-- Data listing follows --

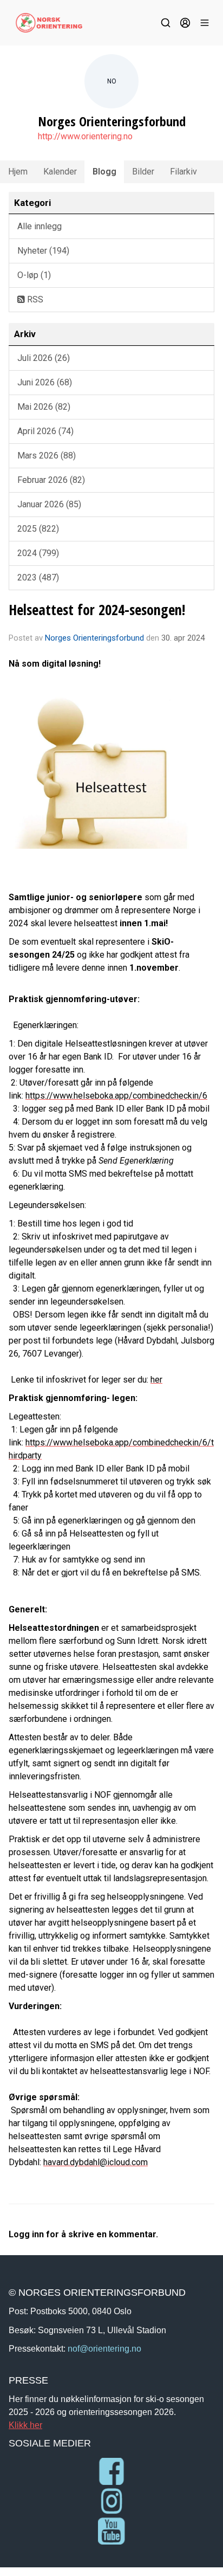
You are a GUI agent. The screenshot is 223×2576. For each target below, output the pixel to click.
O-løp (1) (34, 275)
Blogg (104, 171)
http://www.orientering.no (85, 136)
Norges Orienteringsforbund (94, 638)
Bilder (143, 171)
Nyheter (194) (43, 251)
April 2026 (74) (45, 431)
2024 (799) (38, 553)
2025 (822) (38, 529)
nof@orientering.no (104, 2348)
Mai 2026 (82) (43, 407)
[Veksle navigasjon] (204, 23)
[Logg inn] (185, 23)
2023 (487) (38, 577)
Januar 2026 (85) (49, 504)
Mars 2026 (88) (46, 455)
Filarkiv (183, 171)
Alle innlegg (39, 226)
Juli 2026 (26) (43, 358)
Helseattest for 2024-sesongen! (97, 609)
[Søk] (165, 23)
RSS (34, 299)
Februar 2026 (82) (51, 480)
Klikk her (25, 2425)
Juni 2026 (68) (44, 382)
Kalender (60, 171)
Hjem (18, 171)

-- Data listing concluded --

Task details
Starting at the line that contains "Mars 2026 (88) (46, 455)", copy each line through the last line of the listing, and copy nothing else.

Answer section
Mars 2026 (88) (46, 455)
Filarkiv (183, 171)
Alle innlegg (39, 226)
Juli 2026 (26) (43, 358)
Helseattest for 2024-sesongen! (97, 609)
[Søk] (165, 23)
RSS (34, 299)
Februar 2026 (82) (51, 480)
Klikk her (25, 2425)
Juni 2026 (68) (44, 382)
Kalender (60, 171)
Hjem (18, 171)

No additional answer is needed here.